Ricevo, anche oggi, richieste del tipo “devo cambiare la macchina per fare gli stampi e metterne una più moderna, e vorrei sapere se ci sono dei fondi europei a cui attingere”. Nonostante probabilmente questa “macchina moderna” è sul mercato perché il committente l’ha vista a una fiera, e quindi NON è una sua innovativa idea ma una necessità di produzione, di certo non è direttamente all’Europa che può andare a chiedere.  Potrà, forse, richiedere un finanziamento per l’ammortamento del costo della macchina per qualche anno in qualche linea governativa (Legge Sabatini ad esempio) o altre.
In linea di massima le attività che durante l’esecuzione del progetto o alla loro realizzazione o strettamente commerciali NON sono finanziate, o  nel caso siano inserite nei progetti, abbassano la quota di cofinanziamento europeo.   

La risposta al perché faccio un progetto europeo non può e non deve essere mai solo “soldi”.
Il contesto Europeo è altro. E’ imparare metodi e modalità. E’ lavorare in network, con culture e approcci differenti. Ampliare i nostri limitati, e a volte limitanti, contesti locali per ottenere conoscenza e capacità superiori. Sperimentare modi, metodi e risultati che portino davvero a cambiamenti. Ideare finalità di prodotti, che non siano solo dedicato al beneficio di pochi o del singolo, ma ad un bene superiore rispetto a quello del singolo individuo. E che quindi che risponda all’utilità di tutti (o di fasce estese della popolazione europea).

Competizione alta, grande capacità e propensione alla collaborazione, contesto innovativo e stimolante e opportunità che crescono al crescere della professionalità dei partecipanti. Questo è il contesto europeo in cui sono inserite le call.

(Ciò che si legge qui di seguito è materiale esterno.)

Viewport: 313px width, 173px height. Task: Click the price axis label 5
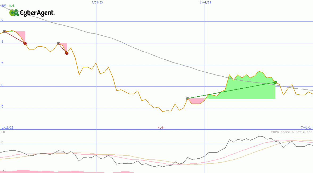point(2,106)
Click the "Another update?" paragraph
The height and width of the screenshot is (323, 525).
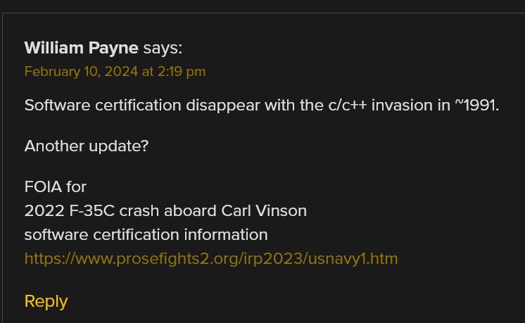[x=87, y=146]
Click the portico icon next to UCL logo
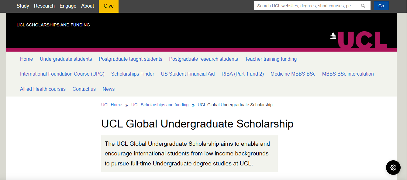This screenshot has width=407, height=180. pyautogui.click(x=333, y=36)
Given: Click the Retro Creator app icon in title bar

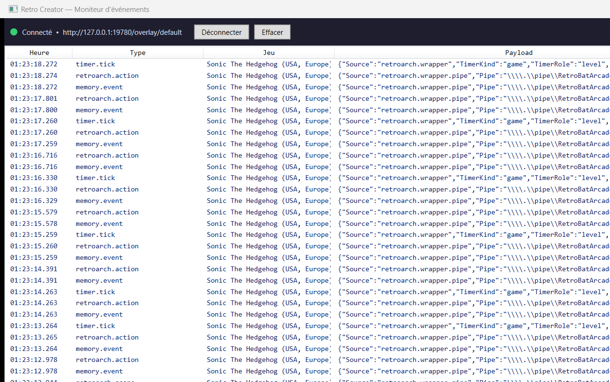Looking at the screenshot, I should (x=13, y=9).
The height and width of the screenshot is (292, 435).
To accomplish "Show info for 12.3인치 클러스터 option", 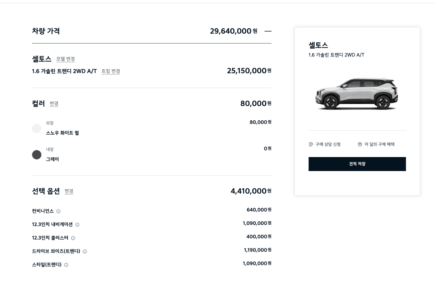I will pyautogui.click(x=73, y=238).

Insieme a tutto questo è anche risorse economiche. E anche tante.
Ma quelli che hanno ottenuto i finanziamenti, con cui ho avuto il piacere di parlare, non mi hanno fatto rilevare l’aspetto economico dei loro progetti, quanto avevano preso come contributo, piuttosto quella che era la loro evoluzione e crescita in termini, prima di tutto, di attività e metodi lavorativi, idee, network e progettualità.
Molte volte a realizzare uno sviluppo reale che porta un aumento attraverso la capacità di fare meglio con meno o con le stesse risorse.
Quindi, non fate una richiesta pensando solo ai soldi. Non è utile per avere fondi dall’UE.